-- Exercise aim --
Look through the lines below for the word "screenshot", and copy every line that has it.

-- Data --
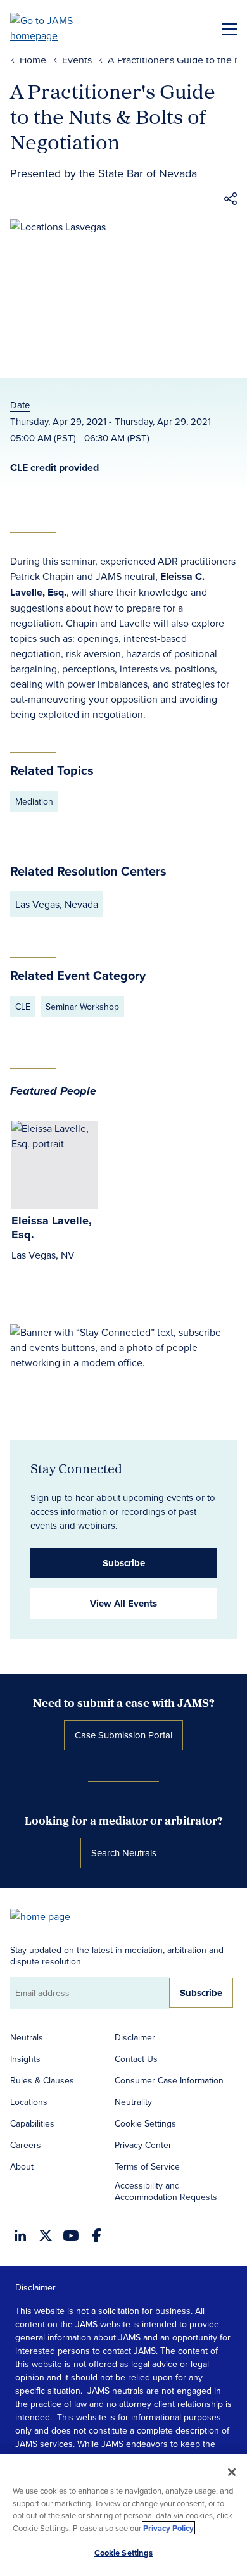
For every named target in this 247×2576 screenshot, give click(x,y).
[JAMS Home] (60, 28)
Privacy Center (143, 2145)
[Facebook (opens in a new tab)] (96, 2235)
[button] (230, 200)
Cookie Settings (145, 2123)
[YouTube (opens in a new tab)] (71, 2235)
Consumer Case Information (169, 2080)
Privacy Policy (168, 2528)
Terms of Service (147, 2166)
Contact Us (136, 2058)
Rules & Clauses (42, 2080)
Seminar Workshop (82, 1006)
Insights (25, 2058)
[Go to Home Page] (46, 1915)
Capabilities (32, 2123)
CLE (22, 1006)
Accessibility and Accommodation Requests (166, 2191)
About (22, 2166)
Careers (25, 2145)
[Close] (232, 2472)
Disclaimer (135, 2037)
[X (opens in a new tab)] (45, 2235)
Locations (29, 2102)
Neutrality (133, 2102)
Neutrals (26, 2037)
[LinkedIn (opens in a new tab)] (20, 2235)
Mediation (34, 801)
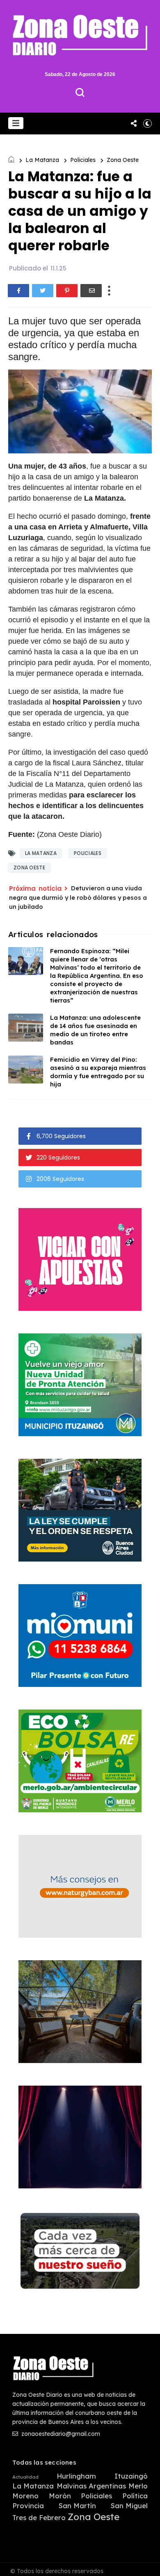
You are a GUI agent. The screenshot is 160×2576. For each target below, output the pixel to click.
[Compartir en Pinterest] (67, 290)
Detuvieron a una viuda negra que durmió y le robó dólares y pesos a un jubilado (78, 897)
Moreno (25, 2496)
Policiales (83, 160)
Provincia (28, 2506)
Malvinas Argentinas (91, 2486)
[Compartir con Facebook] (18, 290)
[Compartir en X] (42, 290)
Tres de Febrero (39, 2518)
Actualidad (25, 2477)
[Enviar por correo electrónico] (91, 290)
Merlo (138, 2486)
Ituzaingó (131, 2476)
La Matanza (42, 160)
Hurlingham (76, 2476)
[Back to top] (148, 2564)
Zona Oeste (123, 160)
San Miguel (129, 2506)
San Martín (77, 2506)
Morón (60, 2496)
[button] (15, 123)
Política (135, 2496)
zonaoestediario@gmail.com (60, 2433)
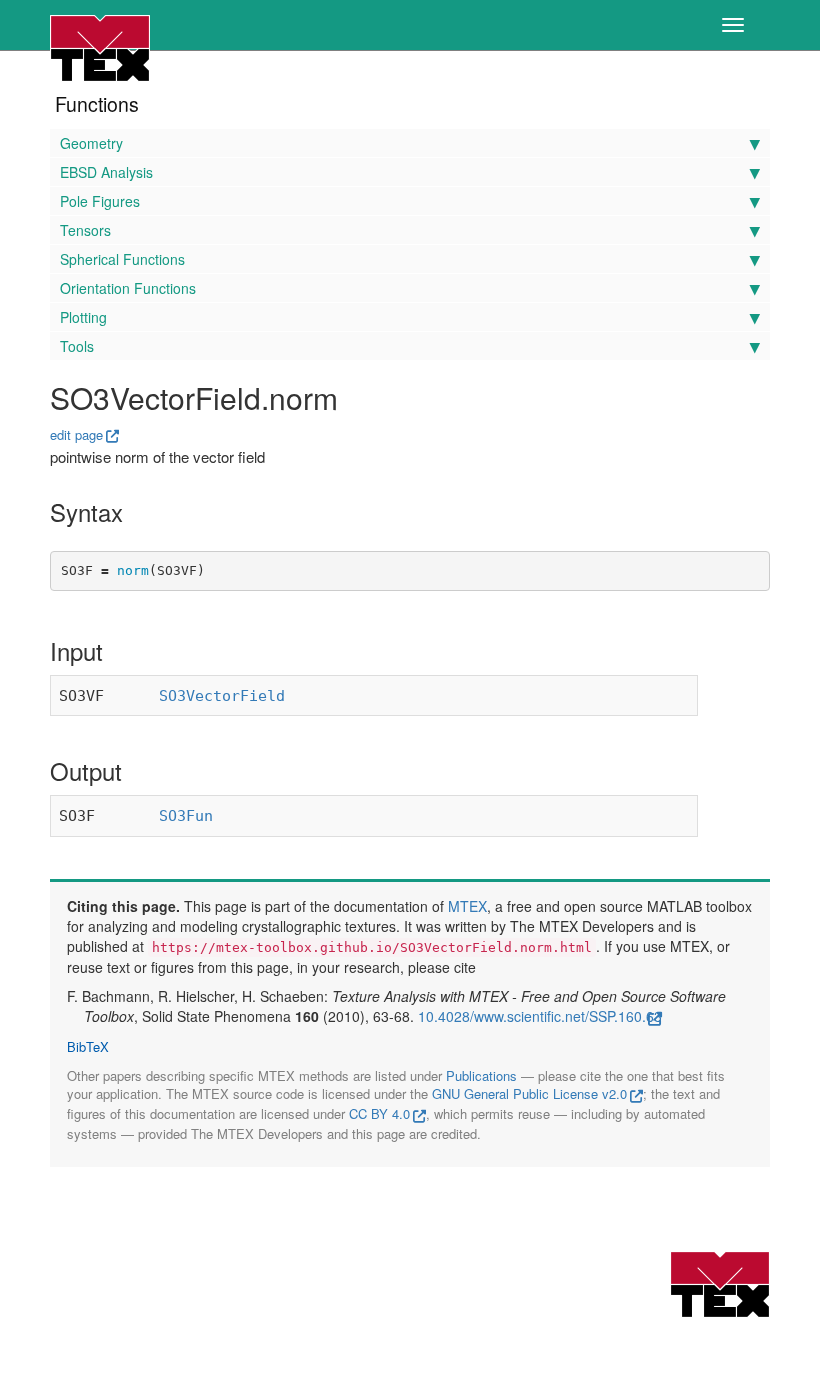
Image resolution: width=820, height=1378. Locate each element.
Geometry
* * *
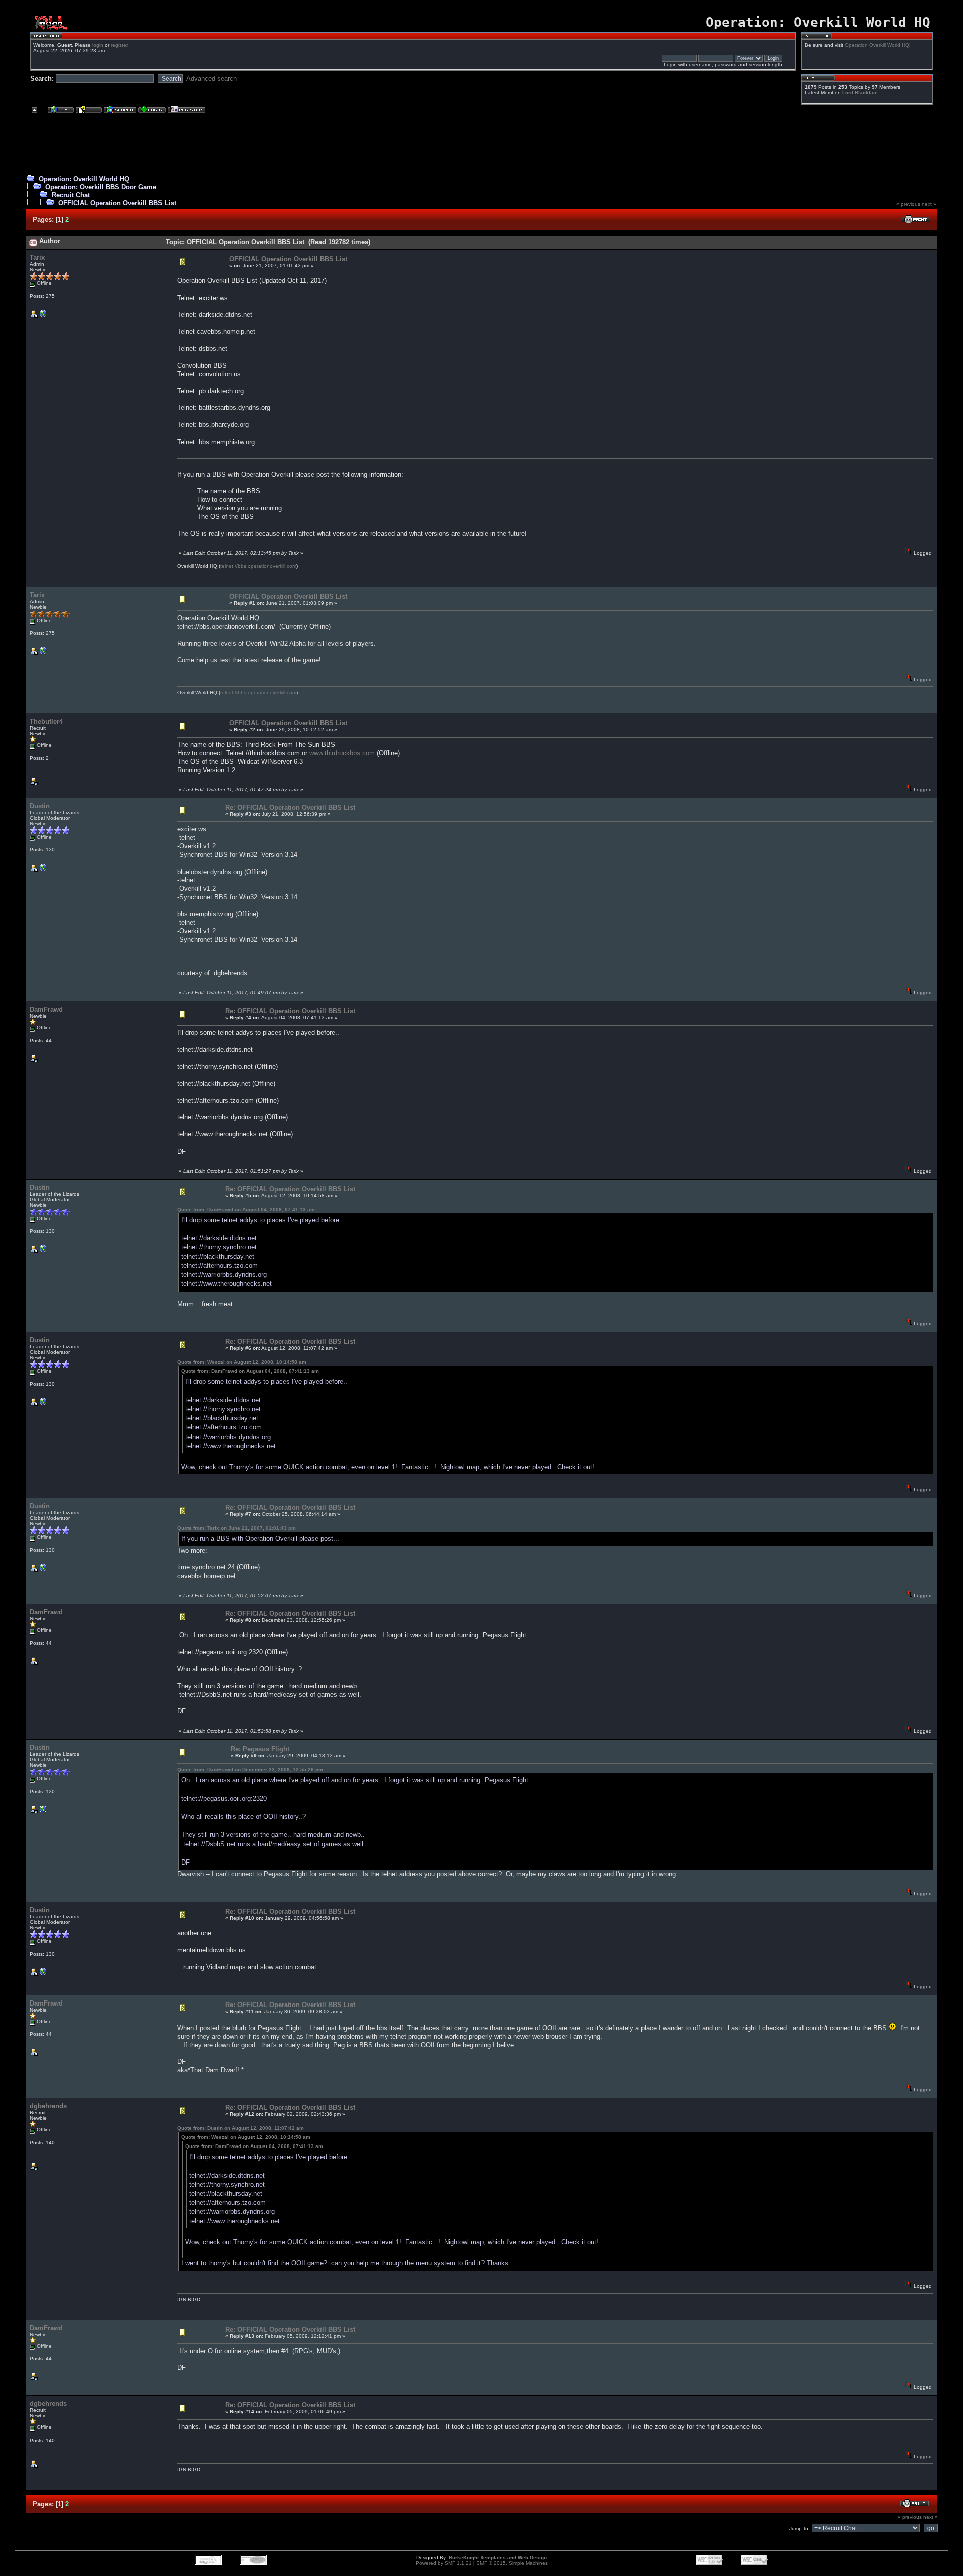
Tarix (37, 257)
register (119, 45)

-- Your solution --
For every named target in this 247×2576 screenshot, give click(x,y).
You are a GUI agent. The screenshot is 160×2576. For each target below, output the pixel to click.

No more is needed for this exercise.